Внизу проплывает байдарка. Такой сон он видел посреди океана. Но сейчас это явь. Они стоят на берегу, а автомобиль остался где-то на дороге. Весло байдарки отводит мокрые иглы. Гребец смеется, что-то кричит назад. Конечно, Антон видел это место, эту речную излучину во сне. Но Мелада говорит, что это ему лишь кажется. Не может человек увидеть во сне место, в котором он никогда не бывал. Они возвращаются на дорогу и идут дальше.
Подходят к дому. Это самый большой дом в деревне. На нем железная крыша. Бревенчатые стены укрыты за досками. Доски покрашены в желтый цвет. Крыльцо – в лиловый. На лиловое крыльцо выходит прямая старуха в зеленом сарафане. Она отставляет клюку, принимает Меладу в свои объятия. Она остается на верхней ступеньке, Мелада – на нижней, так что старуха может глядеть через ее плечо на Антона. Она всматривается в его лицо и вскрикивает то ли от радости, то ли от испуга.
– Батюшки-светы! Батюшки-светы! – кричит она. – Да кого же ты, Меладушка, привезла?! Да где же ты их отыскала? Да какие же они молодые еще и пригожие!..
Она оставляет Меладу, подхватывает клюку и бойко-бойко ковыляет навстречу гостю. Она хватает его руку и пытается поднести к губам. Она гладит его по рукаву пиджака, тянется трясущимися пальцами к лицу.

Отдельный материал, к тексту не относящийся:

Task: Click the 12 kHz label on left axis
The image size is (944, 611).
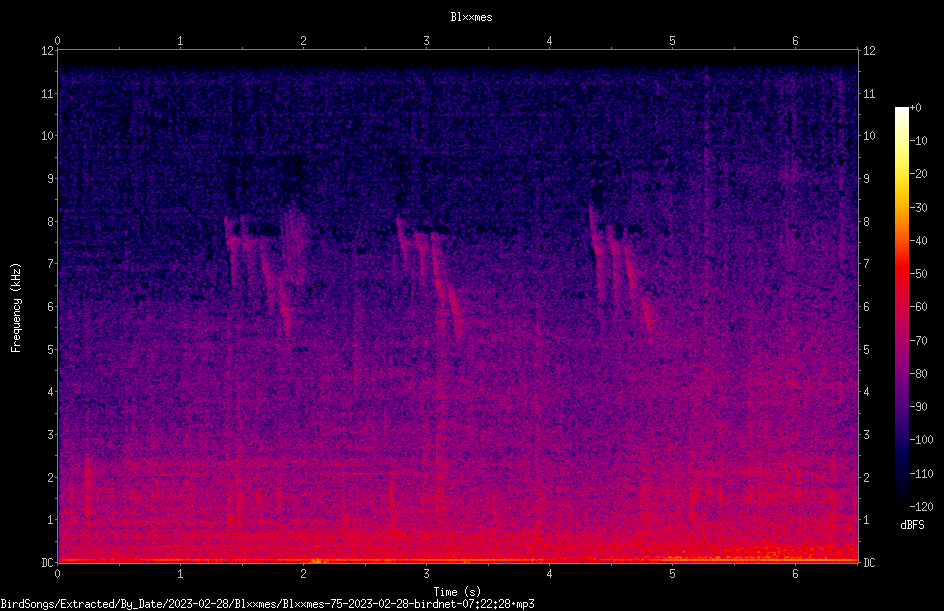Action: point(48,51)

– Ярослав Гаральдович, родное сердце! Да где же вы укрывалися все эти годы? Да как же они вас не сыскали, волки гадовы, как не погубили?… Только, вижу, глаз повредили, анчихристы окаянные… Да кого же вам здесь нонеча делать?… Мельницу-то вашу давно спалили, а в лавке сделали сельпо с солью и конфетами, а и тех конфет нонеча не осталось.
– Это было имя моего деда – Ярослав Гаральдович, – говорит Антон. – И правда, был он купцом в ваших пространствах. Так вы его, кажется, привыкали знать?
– Вылитые вы, вылитые Ярослав Гаральдович, родителька ты мой, – причитала старуха. – А вас как величают?… Энтони?… Антон по-нашему?… Ах, Антоша, Антоша… Радость-то какая!.. Мать Пресвятая Богородица, заступница наша, вот ведь послала свидеться на старости лет…
Весть о приезде Мельникова отпрыска летит по деревне. Бежит поглядеть стар и млад. Забыты Анисим с Агриппиной, забыта ревнивая сестра, забыта свадьба. Куры не кормлены, свиньи не поены, дрова не наколоты, радио не слушано. Набился народ в большой сухуминский дом, ни о чем гостя не расспрашивают, сами наперебой для него вспоминают.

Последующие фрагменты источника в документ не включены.